Assignment 1 – From the article on Japanese product-liability suits, extract the passage starting with "For years, Japanese" and going on through "first product-liability law.".
Assignment 2 –
Answer these questions from the article on Japanese product-liability suits:
(a) For how much did Kaji sue Sharp Corp.?
(b) How many newer model TVs did Sharp recall on Feb. 25?
(c) How many product-liability cases have consumers in Japan won in nearly 50 years?
Assignment 3 –
For each statement, say whether it agrees with the article on Japanese product-liability suits, and quote the words that decide it.
(a) The Kajis' daughter was 25 years old.
(b) Japanese courts allow pretrial discovery.
(c) Claimants in Japan pay court fees only if they lose.

══ Selected text

International Business

CONSUMERS START TELLING IT TO THE JUDGE

One evening in 1990, Chisao Kaji and his wife were watching television in their two-story, wooden home in Osaka. As they remember it, their seven-year-old Sharp TV suddenly let out a hiss and went blank. Baffled, Kaji's wife unplugged the set , and the two went upstairs to bed. Minutes later their 25-year old daughter shouted as smoke filled the house. Kaji and his wife fled. Their daughter was found dead, overcome by fumes.

Officials concluded that the fire stared where the TV stood. But they added that someone might have broken in and set the blaze. Kaji saw it differently and took a step rare in Japan: He sued Sharp Corp. for $176,000, charging that faulty design of the TV caused the fire. Sharp declined to comment. However, it recalled 48,000 newer model TVs on Feb. 25 after 18 emitted smoke. Pioneer Electronic Corp. and Toshiba Corp. have also mounted recalls.

For years, Japanese consumers have been a docile lot. But now, consumer consciousness is rising. That's prompting government committees, including one set up by Prime Minister Kiichi Miyazawa, to take a hard look at consumer protection. The Social Democratic Party is even drafting Japan's first product-liability law.

STACKED DECK. Such efforts could change the cushy atmosphere Japanese manufacturers enjoy at home. For decades, they have been shielded against product-liability suits. Japanese legal procedures put the burden of proof on the plaintiffs, while limiting access to evidence. Not surprisingly, in nearly 50 years, consumers have won only 150 product-liability cases. In the U.S., meanwhile, American and other manufacturers have lost tens of thousands of such suits. "It's unfair," says attorney Masato Nakamura, co-head of a consumer-protection group.

Kaji's lawsuit shows just how difficult it is for a consumer to challenge a manufacturer in a legal system that discourages litigation and is stacked in favor of businesses. Win or lose, claimants are required to pay as court fees a percentage of any damages they seek. That keeps damage requests low. And in his case, Kaji must prove not just that an injury occurred but that the company was negligent. In the U.S., Kaji could use pretrial discovery procedures to win access to potential evidence held by the company, such as test reports. But obtaining such information in Japan is difficult, since courts don't allow discovery.

════
══ Stored data

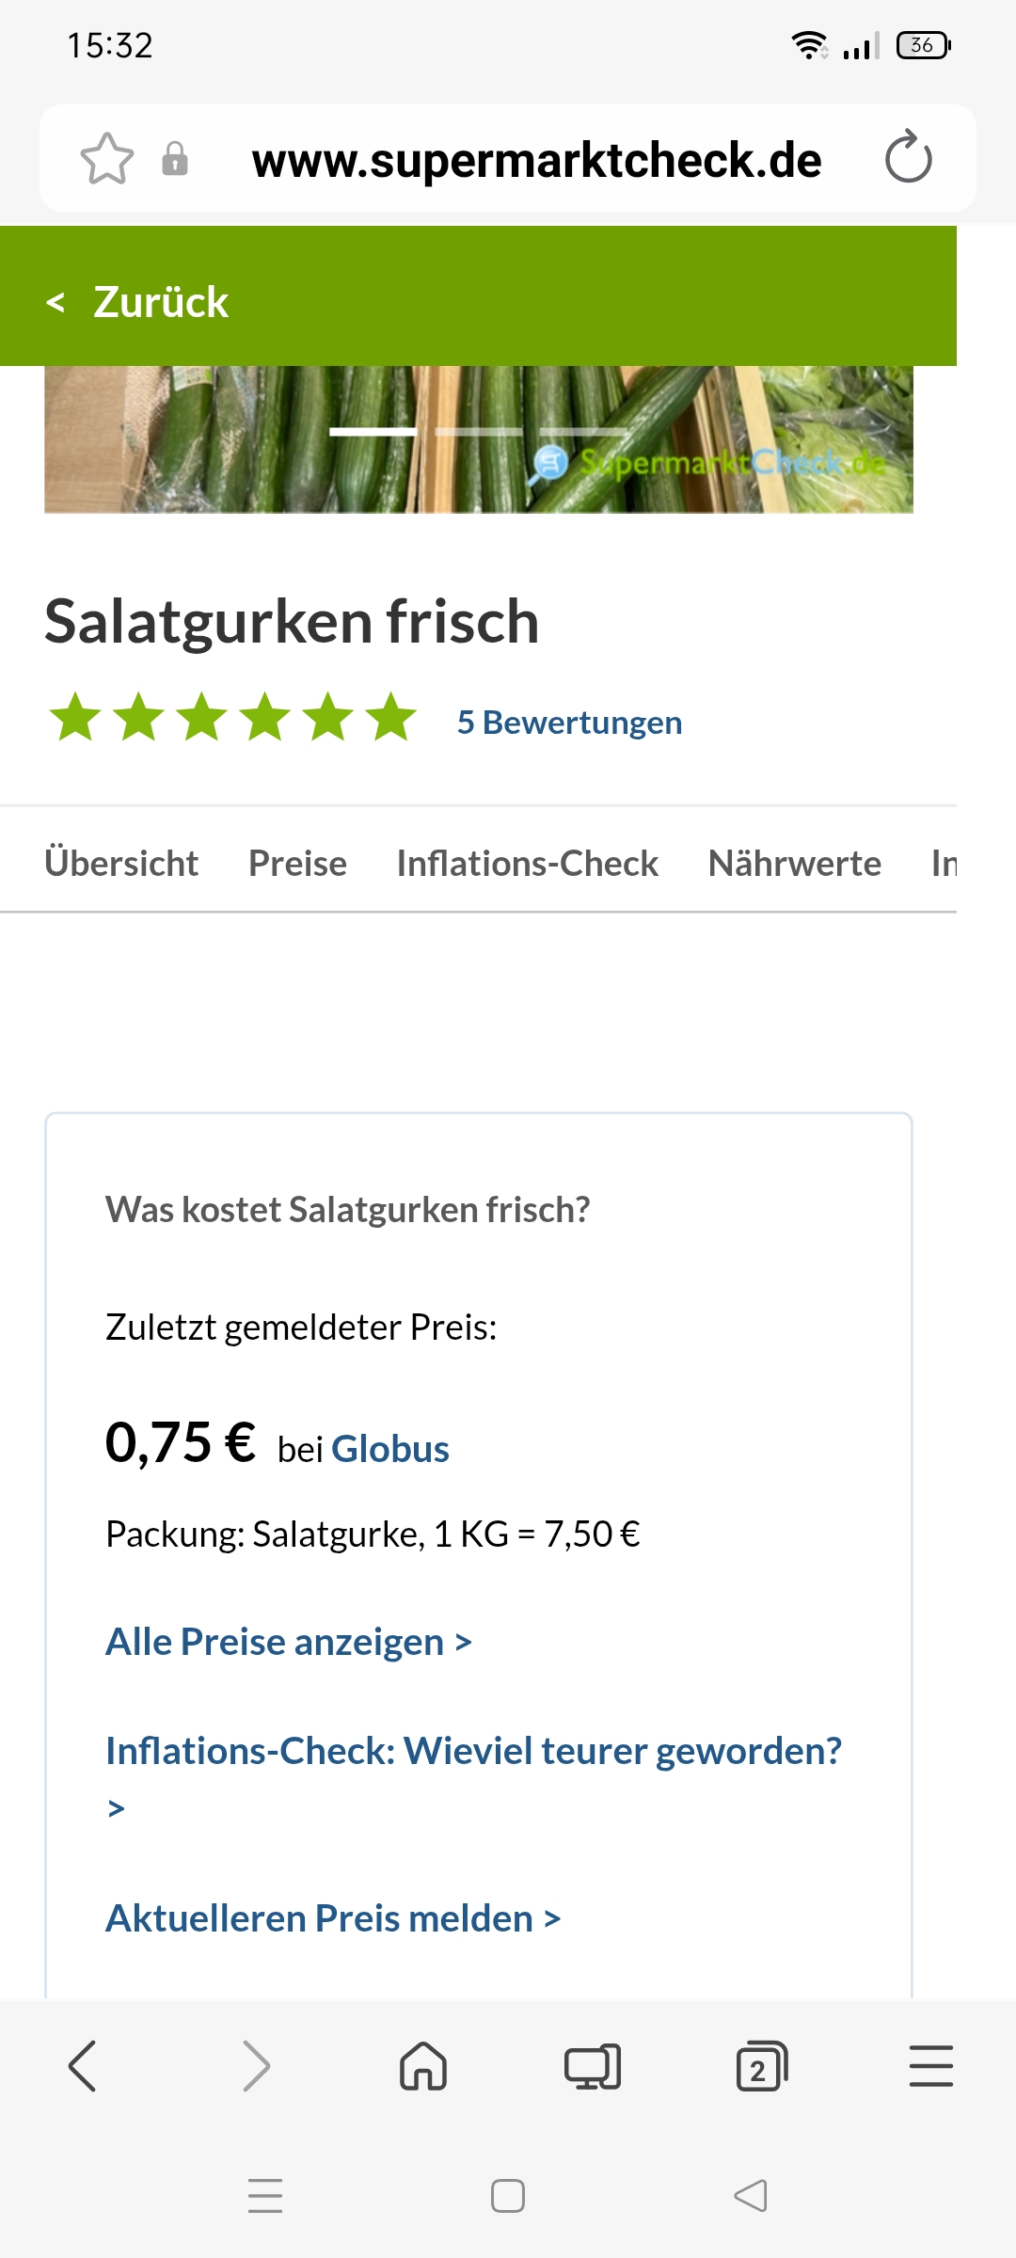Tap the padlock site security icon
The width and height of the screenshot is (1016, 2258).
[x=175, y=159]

════

Answer section 1 –
For years, Japanese consumers have been a docile lot. But now, consumer consciousness is rising. That's prompting government committees, including one set up by Prime Minister Kiichi Miyazawa, to take a hard look at consumer protection. The Social Democratic Party is even drafting Japan's first product-liability law.

Answer section 2 –
(a) $176,000
(b) 48,000
(c) 150

Answer section 3 –
(a) Yes: "their 25-year old daughter shouted as smoke filled the house"
(b) No: "since courts don't allow discovery"
(c) No: "Win or lose, claimants are required to pay as court fees a percentage of any damages they seek."